◆ **SUPPLIED ENTRIES**
____
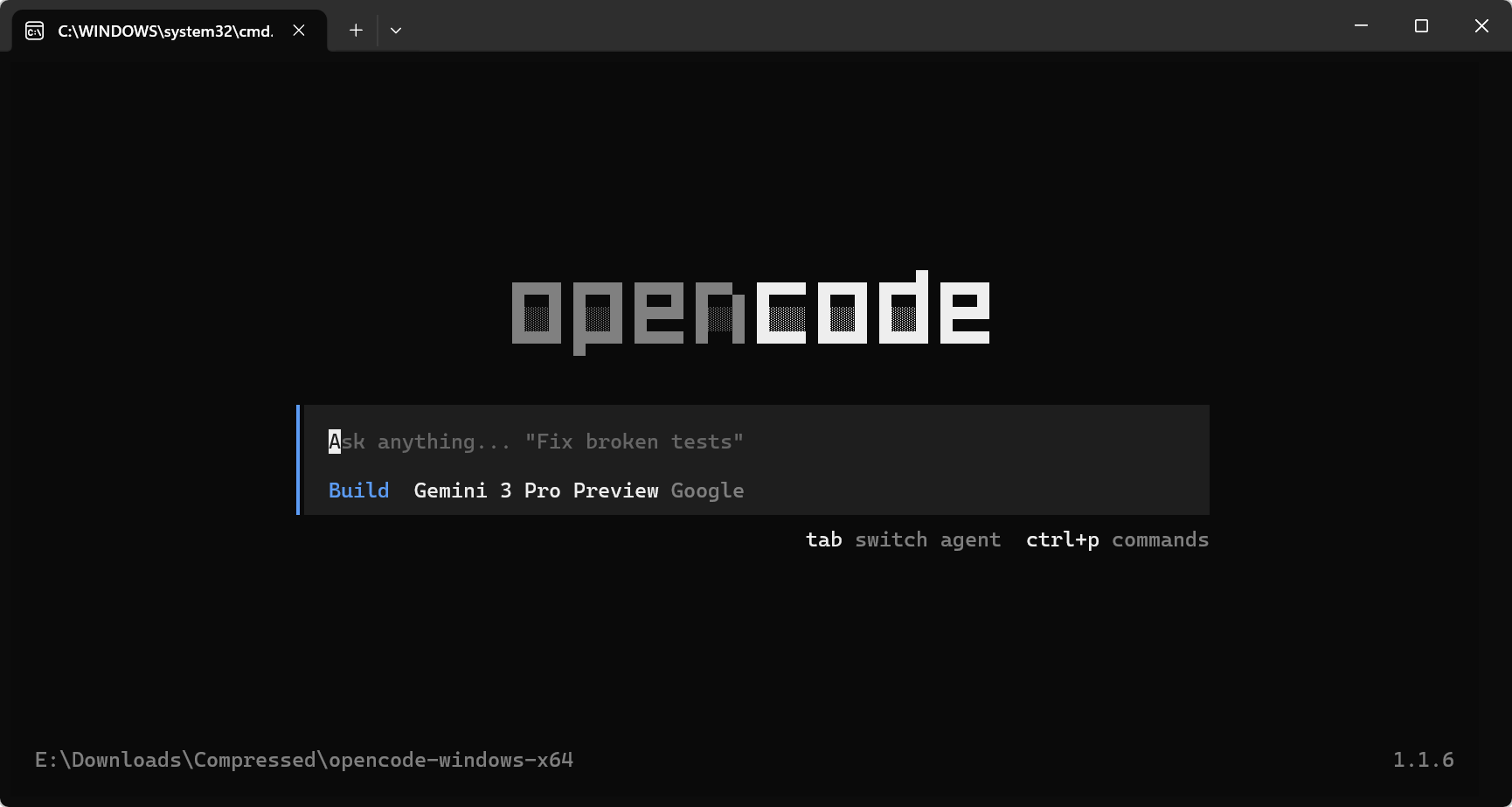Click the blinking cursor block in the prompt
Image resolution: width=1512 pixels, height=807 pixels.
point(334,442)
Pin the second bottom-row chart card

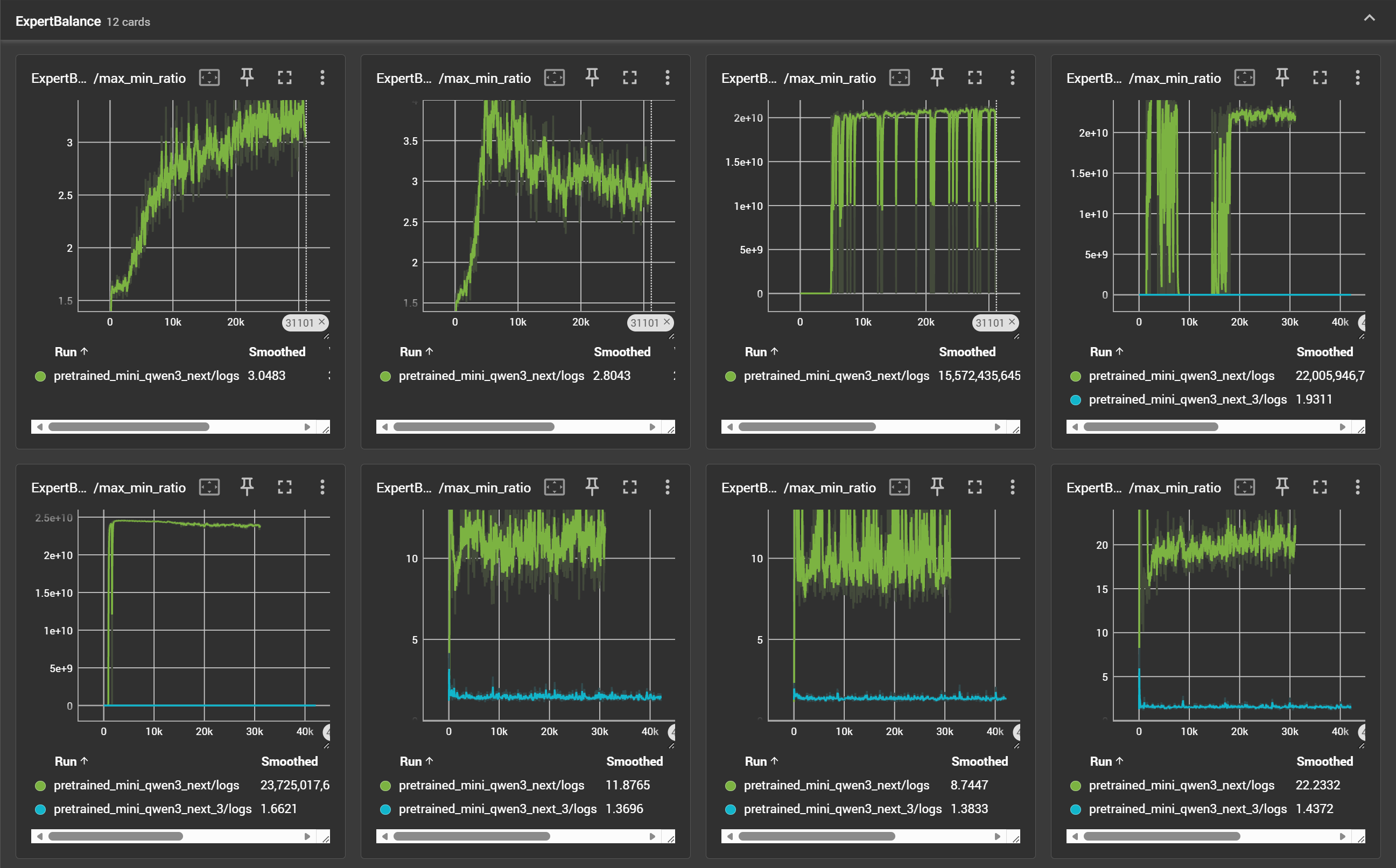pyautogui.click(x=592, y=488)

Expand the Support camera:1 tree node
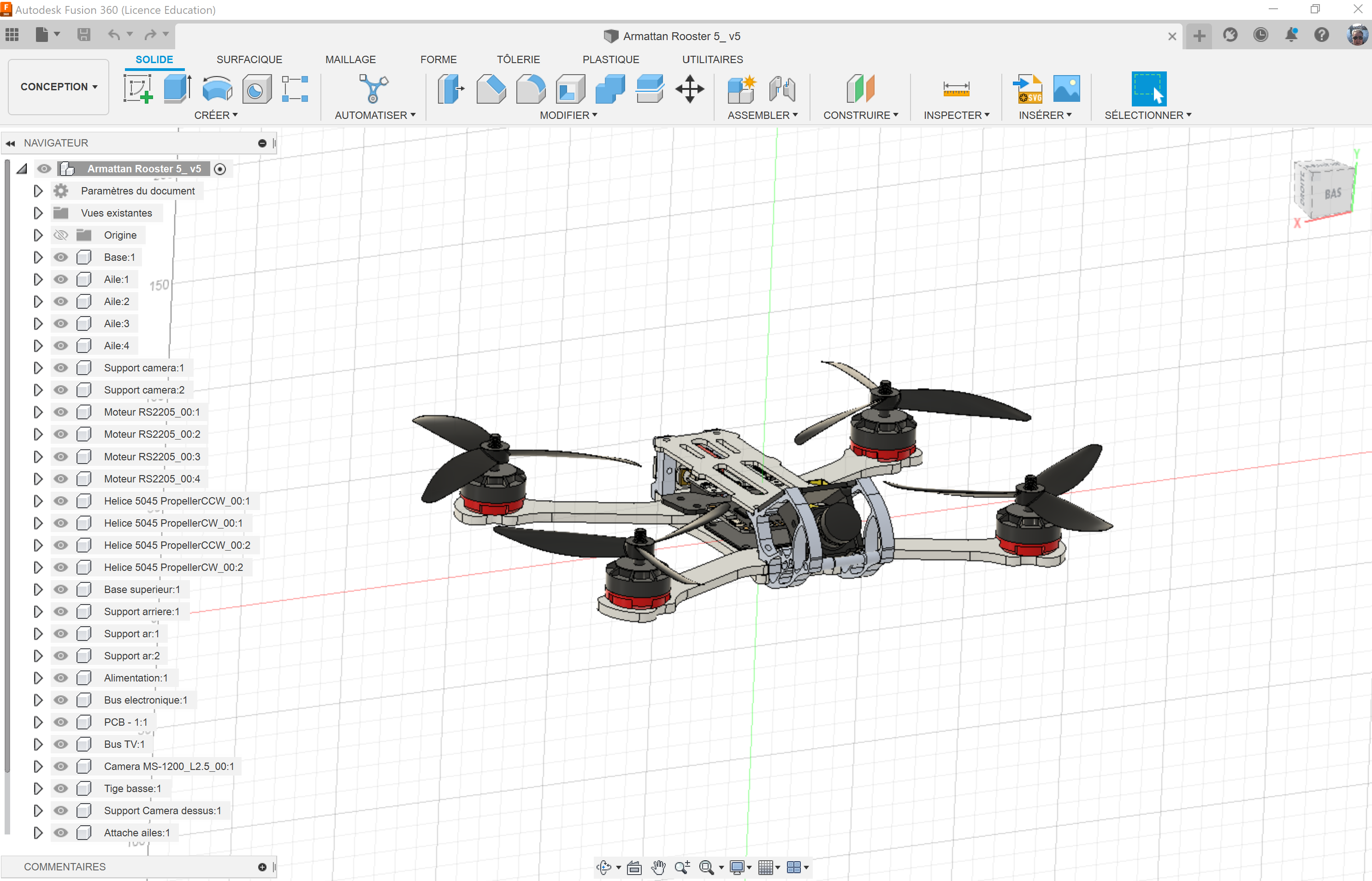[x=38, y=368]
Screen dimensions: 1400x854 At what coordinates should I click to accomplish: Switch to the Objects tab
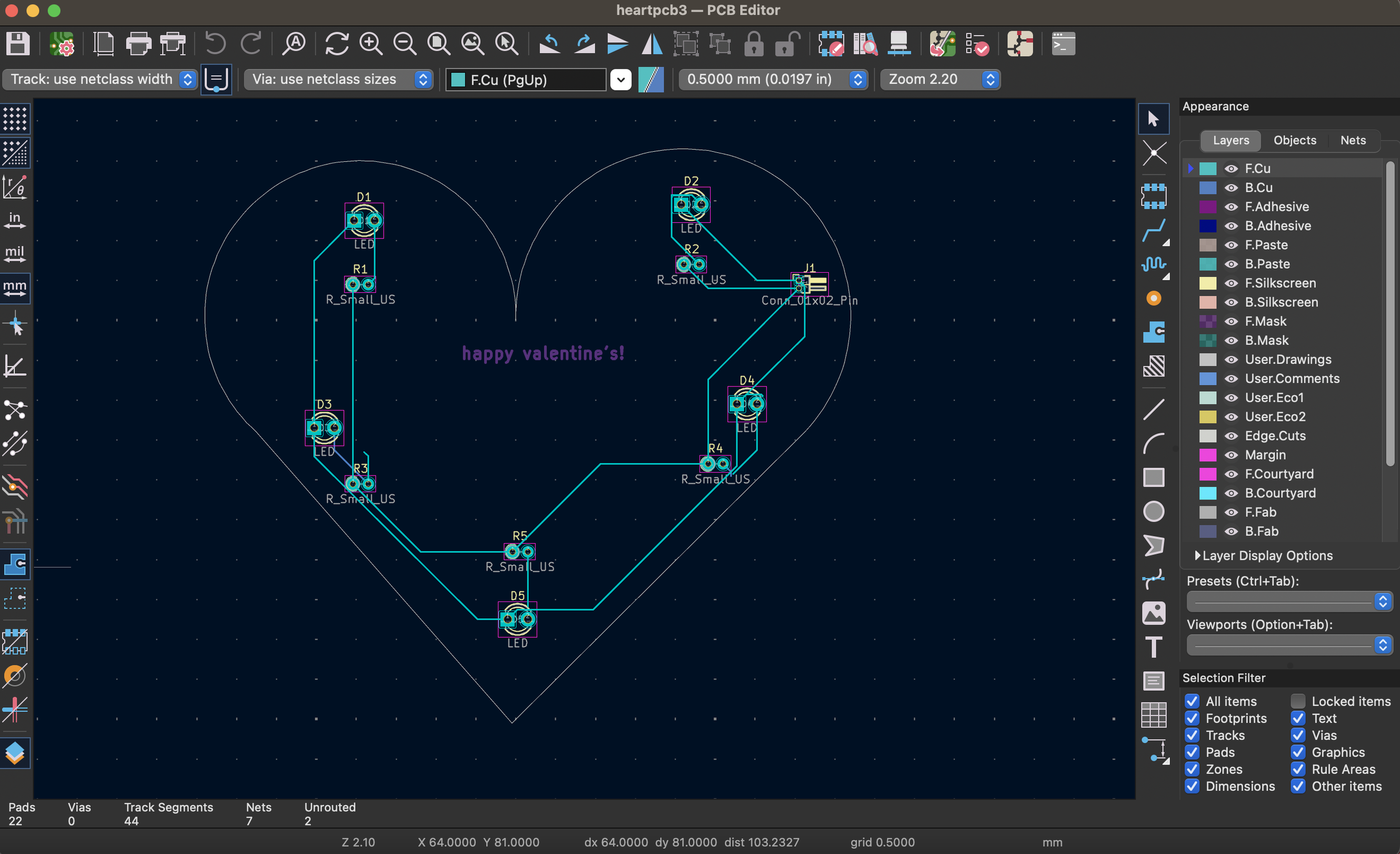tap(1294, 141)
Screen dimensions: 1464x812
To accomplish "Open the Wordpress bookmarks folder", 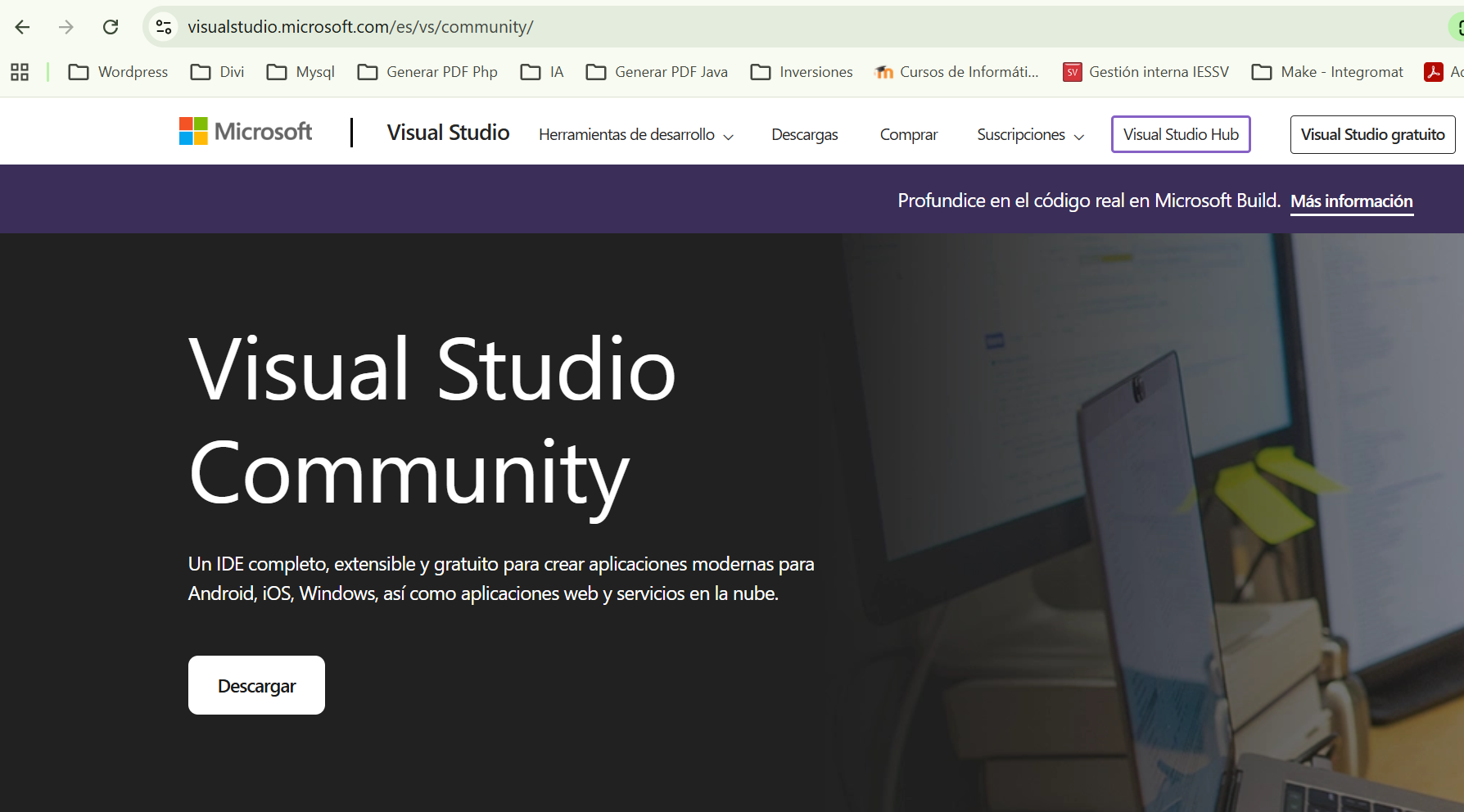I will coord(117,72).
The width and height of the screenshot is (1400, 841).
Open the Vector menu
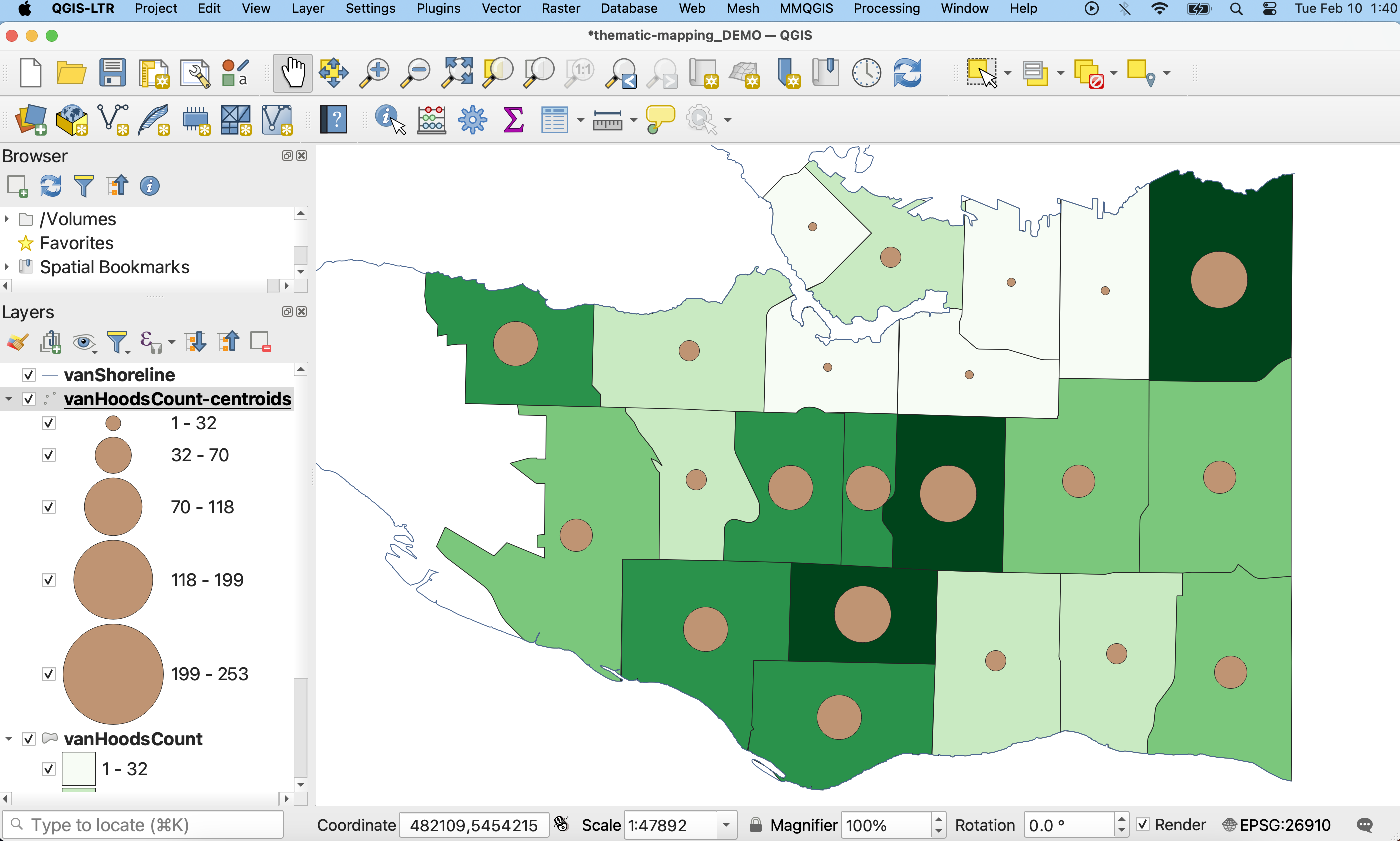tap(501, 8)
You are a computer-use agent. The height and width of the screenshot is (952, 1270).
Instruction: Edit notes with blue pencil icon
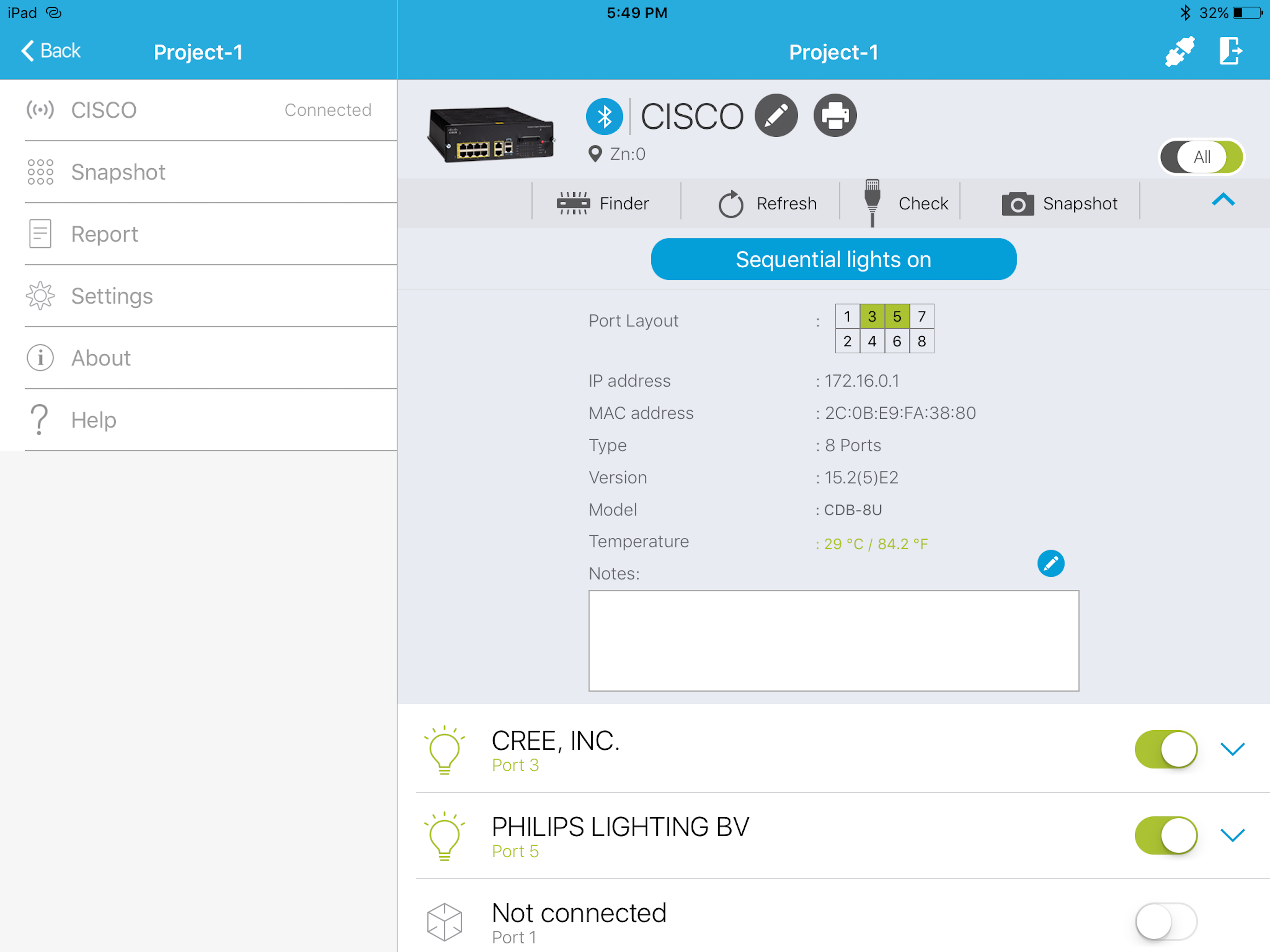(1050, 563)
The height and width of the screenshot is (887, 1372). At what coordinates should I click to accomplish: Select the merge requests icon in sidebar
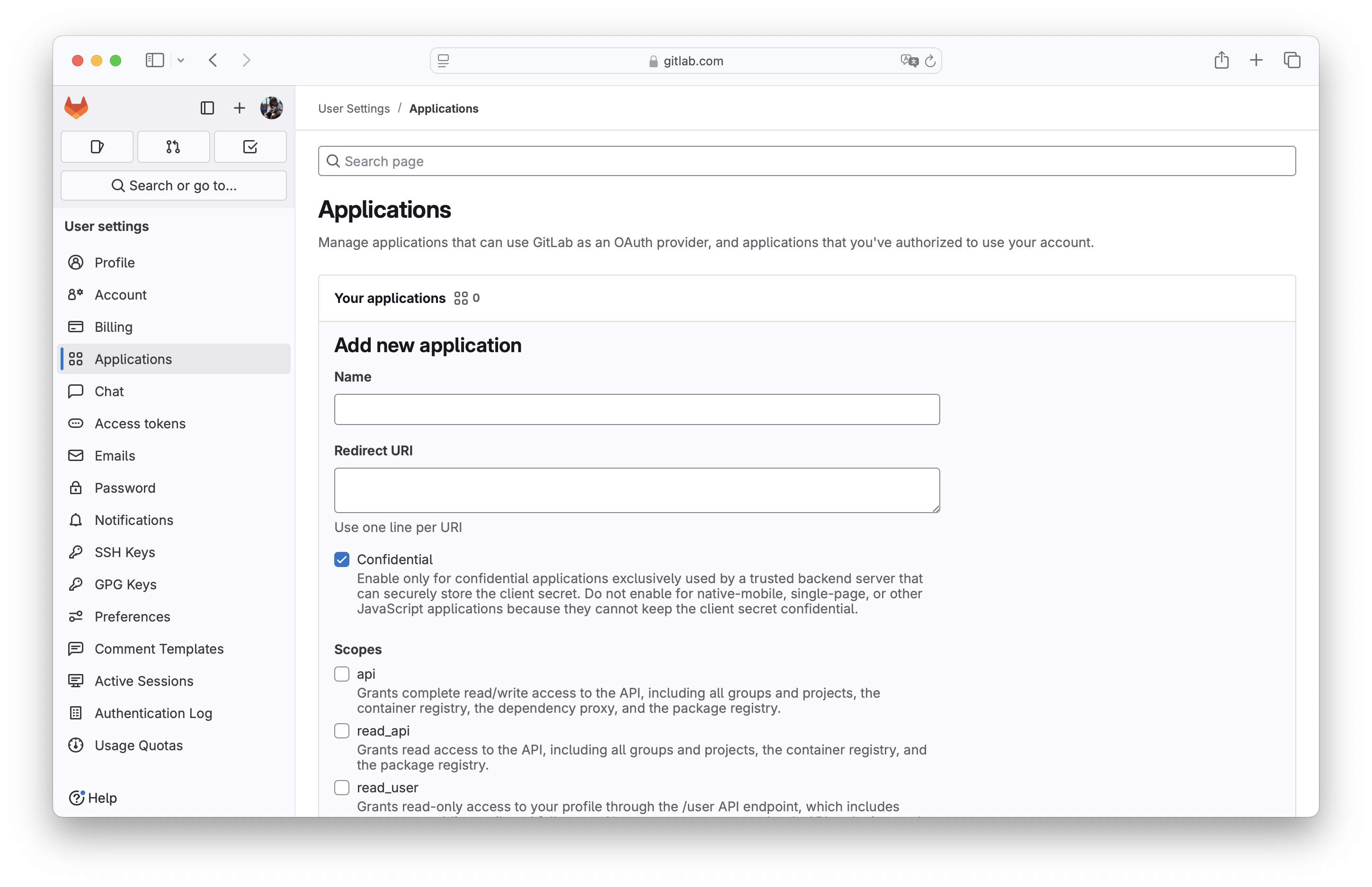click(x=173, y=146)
____
◆ **WORK ITEM**
Within the data above, repeat exactly the lines from the one bearing "Pin the second bottom-row chart card" through the one bearing "Screen dimensions: 1464x812". Include no pictures and nothing else.

◆ **RESPONSE TO THIS EXERCISE**
Pin the second bottom-row chart card

pyautogui.click(x=592, y=488)

Expand the Support camera:1 tree node
[x=38, y=368]
Screen dimensions: 1400x854 At what coordinates should I click to accomplish: Switch to the Objects tab
tap(1294, 141)
Screen dimensions: 1464x812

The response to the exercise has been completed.